Since a portion of the light that cannot be returned back to the semiconductor laser is emitted from the end faces 7.15 of the feedback fibers 2 and 11, this can also be used as wavelength and spectrum monitoring light. Further, in both embodiments, only one ring resonator is added, but by adding a plurality of ring resonators, unnecessary modes can be suppressed more strongly.

Regarding the present invention, several modifications are possible in addition to the above-described embodiments. For example, single-mode fibers were used for sending fibers 2 and 11, but by using polarization-maintaining fibers, the return light intensity due to polarization fluctuations within the fibers depending on temperature fluctuations, etc. It becomes possible to suppress changes in

(Effects of the Invention) As explained in detail above, the present invention provides an external optical feedback semiconductor laser using an optical fiber that can narrow the spectral width of the emitted light, suppress multimode oscillation, and reduce intensity noise. Obtainable.
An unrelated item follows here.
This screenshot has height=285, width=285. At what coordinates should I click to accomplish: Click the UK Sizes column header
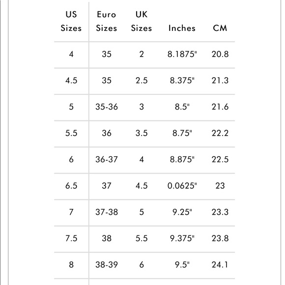142,21
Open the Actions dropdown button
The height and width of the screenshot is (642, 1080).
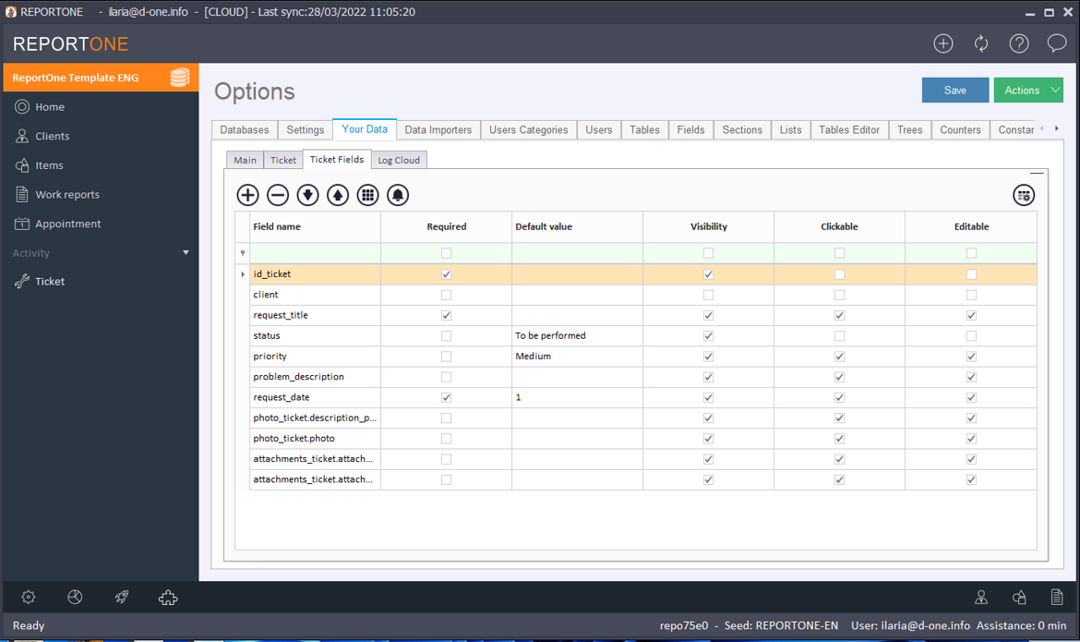click(x=1028, y=90)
[Brief explanation of drawings]

FIG. 1 is a configuration diagram showing a first embodiment of the present invention, and FIG. 2 (
a), (b), (c), and (d) are diagrams showing how the number of modes in the feedback system is reduced in the example, and Fig. 3 (
a), (b), (C). (d) is a diagram showing the oscillation spectrum and intensity noise improvement of the embodiment, and FIG. 4 is a configuration diagram showing the second embodiment of the present invention. 1...Semiconductor laser, 2.11...Return system fiber, 3.4...Lens, 6...
...Ring resonator, 8...Transmission fiber, 9
・・・・・・DC power supply, 12. ...Directional coupler, 20...First emitted light, 21...Second emitted light, 22.25...Incidence end surface. Protective Agent Patent Attorney Uchihara Hi; Rokuken α) Bon, 4, Ki Nozu

Claims (1)

[Claims] An external optical feedback semiconductor laser using an optical fiber, which narrows the spectrum width of the emitted light by propagating the emitted light from the semiconductor laser through an external optical feedback system composed of an optical fiber and returning it to the semiconductor laser. In,
An external optical feedback semiconductor laser using an optical fiber, characterized in that a ring resonator formed of an optical fiber is joined to the external optical feedback system.